If we don't do something, some way to 'teach the mob some manners' - there will be a HUGE problem with a massive number of resources outside of the core infrastructure, to the point that these resources would be easily able to dominate these core systems.

Perhaps a model similar to an oligarchy

  • Machines locked down
  • Specific rules that require certain behaviour
  • A set of small organizations that decides these rules, and in theory punishes deviation from that behaviour
  • Would this work?
  • This is largely what we have now, and are moving more towards

Rather than get humans to behave properly, get the computers to behave properly.

Though in systems that are managed top-down there tends to be vary many deficiencies.

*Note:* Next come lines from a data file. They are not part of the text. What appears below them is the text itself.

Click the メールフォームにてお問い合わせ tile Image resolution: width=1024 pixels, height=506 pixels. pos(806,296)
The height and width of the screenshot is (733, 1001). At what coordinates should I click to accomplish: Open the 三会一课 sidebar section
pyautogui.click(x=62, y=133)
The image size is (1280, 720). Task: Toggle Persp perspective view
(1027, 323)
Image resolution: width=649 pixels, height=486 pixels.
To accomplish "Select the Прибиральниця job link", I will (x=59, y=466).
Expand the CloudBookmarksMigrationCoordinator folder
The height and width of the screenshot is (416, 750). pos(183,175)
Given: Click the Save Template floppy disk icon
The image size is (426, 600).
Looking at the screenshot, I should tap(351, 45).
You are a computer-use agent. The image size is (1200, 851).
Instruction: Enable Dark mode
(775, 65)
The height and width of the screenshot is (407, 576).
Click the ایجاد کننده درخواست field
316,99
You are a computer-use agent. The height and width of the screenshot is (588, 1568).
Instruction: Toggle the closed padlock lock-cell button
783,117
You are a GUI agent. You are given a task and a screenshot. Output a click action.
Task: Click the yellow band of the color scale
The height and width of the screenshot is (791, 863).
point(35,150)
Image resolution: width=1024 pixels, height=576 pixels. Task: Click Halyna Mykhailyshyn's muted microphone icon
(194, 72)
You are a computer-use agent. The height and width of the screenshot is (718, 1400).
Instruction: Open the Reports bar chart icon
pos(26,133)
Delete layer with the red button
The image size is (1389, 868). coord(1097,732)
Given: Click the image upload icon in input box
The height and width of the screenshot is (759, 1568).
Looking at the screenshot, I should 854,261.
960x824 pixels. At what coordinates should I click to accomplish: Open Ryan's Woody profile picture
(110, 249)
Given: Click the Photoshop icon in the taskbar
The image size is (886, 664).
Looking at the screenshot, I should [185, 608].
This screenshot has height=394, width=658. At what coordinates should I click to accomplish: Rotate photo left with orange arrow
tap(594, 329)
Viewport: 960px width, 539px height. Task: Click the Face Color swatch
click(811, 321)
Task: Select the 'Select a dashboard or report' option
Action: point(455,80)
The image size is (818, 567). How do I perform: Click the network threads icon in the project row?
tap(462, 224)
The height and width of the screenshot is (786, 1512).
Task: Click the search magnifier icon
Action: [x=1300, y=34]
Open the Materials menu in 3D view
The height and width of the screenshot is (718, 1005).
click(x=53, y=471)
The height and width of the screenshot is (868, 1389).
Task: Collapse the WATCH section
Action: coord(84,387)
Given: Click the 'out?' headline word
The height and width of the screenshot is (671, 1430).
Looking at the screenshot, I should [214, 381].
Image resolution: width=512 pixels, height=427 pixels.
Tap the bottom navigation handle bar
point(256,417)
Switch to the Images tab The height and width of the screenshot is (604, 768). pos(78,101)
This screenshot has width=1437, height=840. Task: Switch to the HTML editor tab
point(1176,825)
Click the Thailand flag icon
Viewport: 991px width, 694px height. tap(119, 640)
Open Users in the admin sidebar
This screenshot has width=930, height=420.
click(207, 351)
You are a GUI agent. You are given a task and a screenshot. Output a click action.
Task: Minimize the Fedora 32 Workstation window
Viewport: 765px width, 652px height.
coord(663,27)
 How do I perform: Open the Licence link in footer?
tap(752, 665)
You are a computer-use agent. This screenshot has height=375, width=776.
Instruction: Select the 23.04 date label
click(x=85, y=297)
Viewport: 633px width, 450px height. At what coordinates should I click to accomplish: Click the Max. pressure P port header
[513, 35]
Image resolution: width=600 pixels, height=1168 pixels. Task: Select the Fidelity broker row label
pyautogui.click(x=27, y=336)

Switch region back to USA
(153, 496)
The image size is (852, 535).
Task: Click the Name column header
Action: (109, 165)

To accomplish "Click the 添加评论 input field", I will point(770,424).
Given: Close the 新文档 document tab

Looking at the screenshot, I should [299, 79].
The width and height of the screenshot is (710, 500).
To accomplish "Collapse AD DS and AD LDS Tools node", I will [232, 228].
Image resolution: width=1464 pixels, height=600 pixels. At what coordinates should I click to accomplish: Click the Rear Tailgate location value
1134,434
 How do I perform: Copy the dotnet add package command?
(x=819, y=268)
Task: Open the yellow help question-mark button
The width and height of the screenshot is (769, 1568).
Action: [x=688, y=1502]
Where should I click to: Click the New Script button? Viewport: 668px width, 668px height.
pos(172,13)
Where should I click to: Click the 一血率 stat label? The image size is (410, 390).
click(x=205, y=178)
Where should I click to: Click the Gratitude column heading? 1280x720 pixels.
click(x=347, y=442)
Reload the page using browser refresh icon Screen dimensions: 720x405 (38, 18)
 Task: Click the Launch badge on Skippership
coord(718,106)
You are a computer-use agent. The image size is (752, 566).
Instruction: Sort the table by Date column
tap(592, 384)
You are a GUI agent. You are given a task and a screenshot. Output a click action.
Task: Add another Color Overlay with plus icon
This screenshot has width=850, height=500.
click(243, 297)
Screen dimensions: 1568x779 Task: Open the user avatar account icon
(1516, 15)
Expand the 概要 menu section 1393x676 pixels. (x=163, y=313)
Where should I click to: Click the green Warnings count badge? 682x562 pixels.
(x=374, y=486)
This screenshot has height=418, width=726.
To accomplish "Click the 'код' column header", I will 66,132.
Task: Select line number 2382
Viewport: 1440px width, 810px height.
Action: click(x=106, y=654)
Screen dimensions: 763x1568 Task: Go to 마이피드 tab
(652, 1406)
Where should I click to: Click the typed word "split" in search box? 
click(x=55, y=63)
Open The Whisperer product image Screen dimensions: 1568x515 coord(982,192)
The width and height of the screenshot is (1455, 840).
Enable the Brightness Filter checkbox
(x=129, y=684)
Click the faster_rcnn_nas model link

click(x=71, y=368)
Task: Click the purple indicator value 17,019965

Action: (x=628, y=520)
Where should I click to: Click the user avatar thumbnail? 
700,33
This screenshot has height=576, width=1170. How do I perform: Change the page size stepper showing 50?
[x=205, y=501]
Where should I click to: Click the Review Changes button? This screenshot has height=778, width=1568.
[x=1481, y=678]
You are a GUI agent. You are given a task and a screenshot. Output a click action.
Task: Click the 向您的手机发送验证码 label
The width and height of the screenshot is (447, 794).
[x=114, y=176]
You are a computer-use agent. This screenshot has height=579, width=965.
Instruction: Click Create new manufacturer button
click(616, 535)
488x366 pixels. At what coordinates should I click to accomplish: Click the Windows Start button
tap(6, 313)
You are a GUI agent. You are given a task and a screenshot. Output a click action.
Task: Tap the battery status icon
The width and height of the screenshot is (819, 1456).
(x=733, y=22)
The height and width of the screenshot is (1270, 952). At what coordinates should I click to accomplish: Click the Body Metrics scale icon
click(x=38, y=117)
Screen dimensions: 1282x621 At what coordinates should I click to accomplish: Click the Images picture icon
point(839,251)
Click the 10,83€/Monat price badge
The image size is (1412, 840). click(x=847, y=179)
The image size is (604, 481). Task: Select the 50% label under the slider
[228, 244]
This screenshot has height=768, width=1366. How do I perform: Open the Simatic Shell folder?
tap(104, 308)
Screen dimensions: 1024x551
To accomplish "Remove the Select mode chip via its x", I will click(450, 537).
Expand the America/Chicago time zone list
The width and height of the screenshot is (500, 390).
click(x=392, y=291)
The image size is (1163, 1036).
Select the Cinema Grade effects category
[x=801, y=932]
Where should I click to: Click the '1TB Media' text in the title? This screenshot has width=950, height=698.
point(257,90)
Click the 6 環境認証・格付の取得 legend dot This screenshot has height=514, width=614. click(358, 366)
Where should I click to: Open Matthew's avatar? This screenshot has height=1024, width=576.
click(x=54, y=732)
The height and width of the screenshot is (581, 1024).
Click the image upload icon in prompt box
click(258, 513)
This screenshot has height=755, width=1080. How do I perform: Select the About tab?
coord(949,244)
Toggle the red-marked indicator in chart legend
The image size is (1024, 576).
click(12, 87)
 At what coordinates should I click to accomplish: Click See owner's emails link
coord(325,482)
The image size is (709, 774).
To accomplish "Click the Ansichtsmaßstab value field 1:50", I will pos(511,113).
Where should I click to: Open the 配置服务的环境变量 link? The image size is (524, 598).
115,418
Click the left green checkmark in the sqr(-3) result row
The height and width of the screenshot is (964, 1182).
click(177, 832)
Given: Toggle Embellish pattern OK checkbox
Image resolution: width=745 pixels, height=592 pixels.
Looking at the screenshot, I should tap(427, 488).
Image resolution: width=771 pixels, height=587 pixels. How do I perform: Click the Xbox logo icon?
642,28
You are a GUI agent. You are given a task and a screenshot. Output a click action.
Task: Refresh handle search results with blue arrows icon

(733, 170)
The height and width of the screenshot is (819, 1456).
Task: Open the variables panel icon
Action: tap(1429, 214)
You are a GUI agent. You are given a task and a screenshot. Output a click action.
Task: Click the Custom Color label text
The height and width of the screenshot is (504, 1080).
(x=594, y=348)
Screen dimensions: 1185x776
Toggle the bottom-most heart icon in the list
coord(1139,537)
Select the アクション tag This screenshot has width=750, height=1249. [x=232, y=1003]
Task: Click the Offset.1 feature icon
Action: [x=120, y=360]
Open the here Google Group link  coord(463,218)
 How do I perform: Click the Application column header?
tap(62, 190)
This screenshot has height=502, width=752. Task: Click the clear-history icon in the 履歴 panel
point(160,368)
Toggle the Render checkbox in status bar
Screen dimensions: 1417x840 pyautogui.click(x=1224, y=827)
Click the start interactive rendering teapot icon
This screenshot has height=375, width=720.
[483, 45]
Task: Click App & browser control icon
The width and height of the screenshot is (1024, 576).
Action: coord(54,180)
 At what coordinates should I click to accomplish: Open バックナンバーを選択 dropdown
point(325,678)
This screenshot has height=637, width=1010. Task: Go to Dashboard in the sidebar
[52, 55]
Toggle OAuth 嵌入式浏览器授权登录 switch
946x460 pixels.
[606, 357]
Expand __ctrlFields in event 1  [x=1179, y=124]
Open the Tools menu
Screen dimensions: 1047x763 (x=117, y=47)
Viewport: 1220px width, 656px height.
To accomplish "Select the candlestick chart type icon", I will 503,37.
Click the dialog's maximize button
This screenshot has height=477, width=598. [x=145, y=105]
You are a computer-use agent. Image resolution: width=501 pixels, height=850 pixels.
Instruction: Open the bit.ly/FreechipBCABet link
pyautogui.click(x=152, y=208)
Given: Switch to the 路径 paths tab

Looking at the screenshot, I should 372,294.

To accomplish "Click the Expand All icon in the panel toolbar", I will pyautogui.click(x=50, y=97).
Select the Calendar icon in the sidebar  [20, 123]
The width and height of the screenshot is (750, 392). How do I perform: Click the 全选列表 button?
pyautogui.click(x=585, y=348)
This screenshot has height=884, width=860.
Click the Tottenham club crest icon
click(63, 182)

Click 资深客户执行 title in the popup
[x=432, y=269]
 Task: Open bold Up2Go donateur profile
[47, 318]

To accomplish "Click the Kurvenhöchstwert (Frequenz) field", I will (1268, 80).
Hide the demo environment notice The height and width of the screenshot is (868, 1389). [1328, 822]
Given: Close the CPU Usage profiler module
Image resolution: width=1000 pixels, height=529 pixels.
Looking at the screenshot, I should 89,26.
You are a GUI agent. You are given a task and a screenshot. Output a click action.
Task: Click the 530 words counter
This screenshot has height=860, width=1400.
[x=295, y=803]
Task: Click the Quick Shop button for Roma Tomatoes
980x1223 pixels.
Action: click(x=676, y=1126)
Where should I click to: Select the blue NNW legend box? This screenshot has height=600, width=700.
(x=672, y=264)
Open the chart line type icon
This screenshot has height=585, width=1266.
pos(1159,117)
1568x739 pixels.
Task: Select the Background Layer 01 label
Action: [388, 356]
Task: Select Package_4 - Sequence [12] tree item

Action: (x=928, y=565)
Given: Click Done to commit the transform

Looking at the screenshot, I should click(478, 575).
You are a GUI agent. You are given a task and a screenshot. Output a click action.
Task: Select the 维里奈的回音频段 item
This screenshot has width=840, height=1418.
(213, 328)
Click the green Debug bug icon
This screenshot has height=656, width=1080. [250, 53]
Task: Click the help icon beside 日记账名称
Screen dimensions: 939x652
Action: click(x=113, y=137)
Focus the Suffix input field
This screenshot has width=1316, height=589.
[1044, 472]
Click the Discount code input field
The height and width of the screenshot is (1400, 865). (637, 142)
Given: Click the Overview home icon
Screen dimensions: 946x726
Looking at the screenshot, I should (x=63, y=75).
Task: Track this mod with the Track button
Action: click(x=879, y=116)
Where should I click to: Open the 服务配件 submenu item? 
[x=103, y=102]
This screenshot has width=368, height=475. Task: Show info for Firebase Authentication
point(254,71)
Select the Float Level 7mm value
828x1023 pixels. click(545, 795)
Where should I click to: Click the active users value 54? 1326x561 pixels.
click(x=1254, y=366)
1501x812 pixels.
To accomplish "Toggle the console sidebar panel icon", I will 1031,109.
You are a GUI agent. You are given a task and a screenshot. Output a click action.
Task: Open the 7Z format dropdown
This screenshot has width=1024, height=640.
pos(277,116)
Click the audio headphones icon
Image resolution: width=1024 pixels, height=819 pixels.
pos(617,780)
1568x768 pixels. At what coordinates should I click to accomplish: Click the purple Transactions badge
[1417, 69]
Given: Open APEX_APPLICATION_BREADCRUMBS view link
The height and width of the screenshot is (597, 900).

Computers could develop 'opinions' of other computers, so then computers in similar environments might share their opinions, or tend to align themselves to certain other groups. And when things happen different behaviours can result across that whole group, which can then influence another group, etc

  • Though outside of your community your status might not be well defined, you might not get the same level of privileges.
  • Even to the point of stereotyping -> If I don't know you: Where are you coming from? What OS are you running? Use my default level of trust for BLA
  • The idea of rehabilitation? Computers don't have moral behaviour, or psychoses, given that a computer could always be re-imaged, or used by a different user... so it would need to work differently.